Required work: Reproduce the rows below word for word, starting at the line containing "Go to page 2" and ending at the line containing "[x=666, y=370]", with both of those lines included.

Extracted material:
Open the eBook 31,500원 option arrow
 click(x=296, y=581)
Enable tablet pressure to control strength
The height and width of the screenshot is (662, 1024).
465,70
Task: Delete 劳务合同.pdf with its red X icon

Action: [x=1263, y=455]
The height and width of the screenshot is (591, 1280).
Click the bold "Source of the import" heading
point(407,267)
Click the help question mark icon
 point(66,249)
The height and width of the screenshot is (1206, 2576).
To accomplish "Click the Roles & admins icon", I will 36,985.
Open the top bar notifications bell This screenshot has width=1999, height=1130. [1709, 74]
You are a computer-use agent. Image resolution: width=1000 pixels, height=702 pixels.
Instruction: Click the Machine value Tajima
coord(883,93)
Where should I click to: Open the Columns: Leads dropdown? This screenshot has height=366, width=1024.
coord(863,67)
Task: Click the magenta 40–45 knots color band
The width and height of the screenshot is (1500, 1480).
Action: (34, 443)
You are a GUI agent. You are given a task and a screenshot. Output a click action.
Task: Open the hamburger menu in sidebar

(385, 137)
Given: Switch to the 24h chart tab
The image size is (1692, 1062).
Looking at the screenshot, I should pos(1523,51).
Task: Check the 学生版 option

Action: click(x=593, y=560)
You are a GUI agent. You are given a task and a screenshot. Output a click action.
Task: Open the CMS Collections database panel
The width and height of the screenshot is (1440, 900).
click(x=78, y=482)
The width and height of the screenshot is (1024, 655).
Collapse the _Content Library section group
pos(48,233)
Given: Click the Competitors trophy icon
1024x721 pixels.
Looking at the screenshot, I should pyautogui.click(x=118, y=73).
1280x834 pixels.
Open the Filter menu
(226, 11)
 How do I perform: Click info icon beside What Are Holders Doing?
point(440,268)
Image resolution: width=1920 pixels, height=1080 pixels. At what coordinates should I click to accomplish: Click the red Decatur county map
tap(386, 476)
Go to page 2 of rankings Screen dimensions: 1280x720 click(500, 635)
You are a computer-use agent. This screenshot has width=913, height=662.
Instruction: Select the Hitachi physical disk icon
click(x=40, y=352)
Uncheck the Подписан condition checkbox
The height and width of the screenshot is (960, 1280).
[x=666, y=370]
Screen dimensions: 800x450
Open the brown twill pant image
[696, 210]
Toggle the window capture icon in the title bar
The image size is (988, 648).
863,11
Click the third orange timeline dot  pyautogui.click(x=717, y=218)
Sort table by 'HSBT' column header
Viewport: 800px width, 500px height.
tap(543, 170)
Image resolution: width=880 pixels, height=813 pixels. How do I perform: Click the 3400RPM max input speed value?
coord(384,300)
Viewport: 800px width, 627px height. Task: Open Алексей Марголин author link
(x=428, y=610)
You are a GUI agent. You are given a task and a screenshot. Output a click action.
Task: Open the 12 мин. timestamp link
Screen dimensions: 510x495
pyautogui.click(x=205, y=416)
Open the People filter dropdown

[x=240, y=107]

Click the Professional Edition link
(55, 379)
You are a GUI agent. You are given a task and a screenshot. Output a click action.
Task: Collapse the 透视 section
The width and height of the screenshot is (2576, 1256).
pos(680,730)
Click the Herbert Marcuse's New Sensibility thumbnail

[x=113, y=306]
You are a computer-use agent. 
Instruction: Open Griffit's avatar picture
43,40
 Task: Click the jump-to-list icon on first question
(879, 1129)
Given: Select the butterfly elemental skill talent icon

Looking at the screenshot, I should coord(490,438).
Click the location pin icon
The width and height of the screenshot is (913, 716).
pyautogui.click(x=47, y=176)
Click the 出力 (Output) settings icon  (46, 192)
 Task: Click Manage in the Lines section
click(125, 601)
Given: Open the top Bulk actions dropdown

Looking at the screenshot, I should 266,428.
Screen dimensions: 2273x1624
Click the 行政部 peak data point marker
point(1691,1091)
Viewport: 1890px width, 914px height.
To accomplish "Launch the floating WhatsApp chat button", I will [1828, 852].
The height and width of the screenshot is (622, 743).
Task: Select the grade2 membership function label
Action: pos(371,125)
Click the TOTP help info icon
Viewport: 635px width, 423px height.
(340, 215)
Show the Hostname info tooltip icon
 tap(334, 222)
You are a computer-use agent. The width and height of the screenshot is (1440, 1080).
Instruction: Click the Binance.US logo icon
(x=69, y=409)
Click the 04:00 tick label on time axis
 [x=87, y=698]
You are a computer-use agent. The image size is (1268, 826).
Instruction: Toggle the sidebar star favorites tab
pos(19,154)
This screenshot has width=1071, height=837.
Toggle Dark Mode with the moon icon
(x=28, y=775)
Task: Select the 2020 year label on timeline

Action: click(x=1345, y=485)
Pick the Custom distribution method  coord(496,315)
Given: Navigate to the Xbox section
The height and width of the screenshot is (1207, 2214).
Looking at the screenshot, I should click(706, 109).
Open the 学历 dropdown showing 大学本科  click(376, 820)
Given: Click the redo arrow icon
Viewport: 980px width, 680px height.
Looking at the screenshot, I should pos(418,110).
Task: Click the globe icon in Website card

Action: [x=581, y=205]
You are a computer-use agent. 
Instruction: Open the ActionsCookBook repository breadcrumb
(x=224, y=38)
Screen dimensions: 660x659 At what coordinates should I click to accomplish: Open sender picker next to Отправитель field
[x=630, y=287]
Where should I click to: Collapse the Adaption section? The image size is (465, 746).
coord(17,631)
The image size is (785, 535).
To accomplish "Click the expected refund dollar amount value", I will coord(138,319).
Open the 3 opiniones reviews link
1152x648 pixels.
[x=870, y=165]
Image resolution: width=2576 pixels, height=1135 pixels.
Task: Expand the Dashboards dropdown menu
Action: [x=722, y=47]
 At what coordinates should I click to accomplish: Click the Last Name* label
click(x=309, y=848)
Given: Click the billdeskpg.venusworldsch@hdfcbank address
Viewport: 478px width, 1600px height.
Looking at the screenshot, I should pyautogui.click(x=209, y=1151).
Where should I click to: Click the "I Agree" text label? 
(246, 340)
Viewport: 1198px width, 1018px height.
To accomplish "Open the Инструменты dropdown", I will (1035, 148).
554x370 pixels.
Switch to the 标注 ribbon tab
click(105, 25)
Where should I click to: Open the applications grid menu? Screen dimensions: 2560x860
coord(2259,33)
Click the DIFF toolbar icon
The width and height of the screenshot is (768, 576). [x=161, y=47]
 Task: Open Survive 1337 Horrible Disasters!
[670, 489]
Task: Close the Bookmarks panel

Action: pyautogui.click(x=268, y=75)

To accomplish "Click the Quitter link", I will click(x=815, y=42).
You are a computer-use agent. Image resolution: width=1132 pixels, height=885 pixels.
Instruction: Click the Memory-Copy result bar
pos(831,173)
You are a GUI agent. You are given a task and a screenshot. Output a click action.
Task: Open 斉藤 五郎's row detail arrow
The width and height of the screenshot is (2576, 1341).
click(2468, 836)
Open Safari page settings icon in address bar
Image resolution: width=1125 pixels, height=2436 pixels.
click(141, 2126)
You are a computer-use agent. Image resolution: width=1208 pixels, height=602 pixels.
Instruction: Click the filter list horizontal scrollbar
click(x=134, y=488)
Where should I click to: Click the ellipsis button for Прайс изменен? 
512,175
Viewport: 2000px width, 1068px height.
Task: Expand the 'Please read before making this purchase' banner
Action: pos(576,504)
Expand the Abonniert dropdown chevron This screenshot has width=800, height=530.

Response below:
Go to page 2 of rankings Screen dimensions: 1280x720 click(500, 635)
You are a computer-use agent. This screenshot has width=913, height=662.
Instruction: Select the Hitachi physical disk icon
click(x=40, y=352)
Uncheck the Подписан condition checkbox
The height and width of the screenshot is (960, 1280).
[x=666, y=370]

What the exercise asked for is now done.